> _WHAT TO DO_:
(a) Answer these about the Gatto excerpt on school, one line each:
(i) What is the title of Chapter Four?
(ii) Whose schools, and from which decade, does the note under the epigraph say McCourt was writing about?
(iii) What smell does the writer say had been forgotten until returning as a teacher?
(b) Can you extend the Gatto excerpt on school, picking up right after its last sentence?
— start EXCERPT —
Sunday, September 1, 2024

54. Wadleigh, The Death School: The Underground HIstory of American Education by John Taylor Gatto from archive.org

 

54. Wadleigh, The Death School: The Underground HIstory of American Education by John Taylor Gatto from archive.org

 

 

 

CHAPTER FOUR   I Quit, I Think   The master's face goes white, then red. His mouth tightens and opens   and spit flies everywhere. . . .   What will I do, boys?   Flog the boy, sir.   Till?   Till the blood spurts, sir.   — Frank McCourt, Angela's Ashes.  Writing of Ireland's schools as  they were in the 1940s.

 

  Wadleigh, The Death School

 

   One day after spending nearly my entire life inside a school building as student and  teacher, I quit. But not before I saw some things you ought to know. McCourt is right,  spit flies everywhere in the classroom and school, children mock us because of it. The  smell of saliva. I had forgotten until I returned as a teacher. Put the cosmic aspect aside  and come back again into school with me. See it from the inside with grownup eyes.
— end EXCERPT —
— start DATA EXTRACT —
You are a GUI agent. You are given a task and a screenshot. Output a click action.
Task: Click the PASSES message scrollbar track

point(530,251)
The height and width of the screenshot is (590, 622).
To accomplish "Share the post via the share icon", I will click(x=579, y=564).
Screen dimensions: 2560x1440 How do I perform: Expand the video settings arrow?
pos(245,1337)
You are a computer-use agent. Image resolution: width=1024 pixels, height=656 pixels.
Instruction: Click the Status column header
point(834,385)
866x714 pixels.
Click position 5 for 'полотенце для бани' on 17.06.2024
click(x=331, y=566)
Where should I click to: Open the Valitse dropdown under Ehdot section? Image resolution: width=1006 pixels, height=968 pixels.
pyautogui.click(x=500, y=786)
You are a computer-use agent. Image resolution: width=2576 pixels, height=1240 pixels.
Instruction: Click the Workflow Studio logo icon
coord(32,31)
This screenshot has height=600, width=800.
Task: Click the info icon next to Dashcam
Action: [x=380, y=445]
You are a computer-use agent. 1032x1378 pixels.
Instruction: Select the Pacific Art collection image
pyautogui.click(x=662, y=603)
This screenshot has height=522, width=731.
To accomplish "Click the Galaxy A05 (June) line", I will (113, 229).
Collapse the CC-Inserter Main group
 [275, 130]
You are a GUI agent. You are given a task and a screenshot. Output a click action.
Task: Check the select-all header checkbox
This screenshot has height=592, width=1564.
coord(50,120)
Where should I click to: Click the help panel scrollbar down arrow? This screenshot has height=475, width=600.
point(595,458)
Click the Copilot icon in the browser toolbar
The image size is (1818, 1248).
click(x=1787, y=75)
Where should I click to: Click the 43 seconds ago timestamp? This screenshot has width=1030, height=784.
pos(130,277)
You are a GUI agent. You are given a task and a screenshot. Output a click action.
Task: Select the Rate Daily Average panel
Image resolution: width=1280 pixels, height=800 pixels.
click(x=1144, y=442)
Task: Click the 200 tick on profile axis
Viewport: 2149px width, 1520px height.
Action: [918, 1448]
— end DATA EXTRACT —
> _RESULTS IN ORDER_:
(a)
(i) "I Quit, I Think"
(ii) Ireland's schools in the 1940s
(iii) The smell of saliva

(b)
 

     On my first day back to school I was hired to substitute in a horrible place, Wadleigh  Junior High School, nicknamed "the death school" by regulars at the West End Tavern  near Columbia. Jean Stapleton (Archie Bunker's wife, Edith) had gone there as a young  girl; so had Anais Nin, celebrated diarist and writer of erotica. Some palace revolution  long before I got there had altered the nature of this school from an earnest, respectable  Victorian lock-up to something indescribable. During my teaching debut at Wadleigh, I  was attacked by a student determined to bash my brains out with a chair.  

 

     Wadleigh was located three blocks from that notorious 1 10th Street corner in Harlem  made famous by a bestseller of the day, New York Confidential, which called it "the most  dangerous intersection in America." I mention danger as the backdrop of my teaching  debut because two kinds of peril were in the air that season: one, phony as my teaching  license, was the "Cuban Missile Crisis"; the other, only too genuine, was a predicament  without any possible solution, a deadly brew compounded from twelve hundred black  teenagers penned inside a gloomy brick pile for six hours a day, with a white guard staff  misnamed "faculty" manning the light towers and machine-gun posts. This faculty was  charged with dribbling out something called "curriculum" to inmates, a gruel so thin  Wadleigh might rather have been a home for the feeble-minded than a place of education.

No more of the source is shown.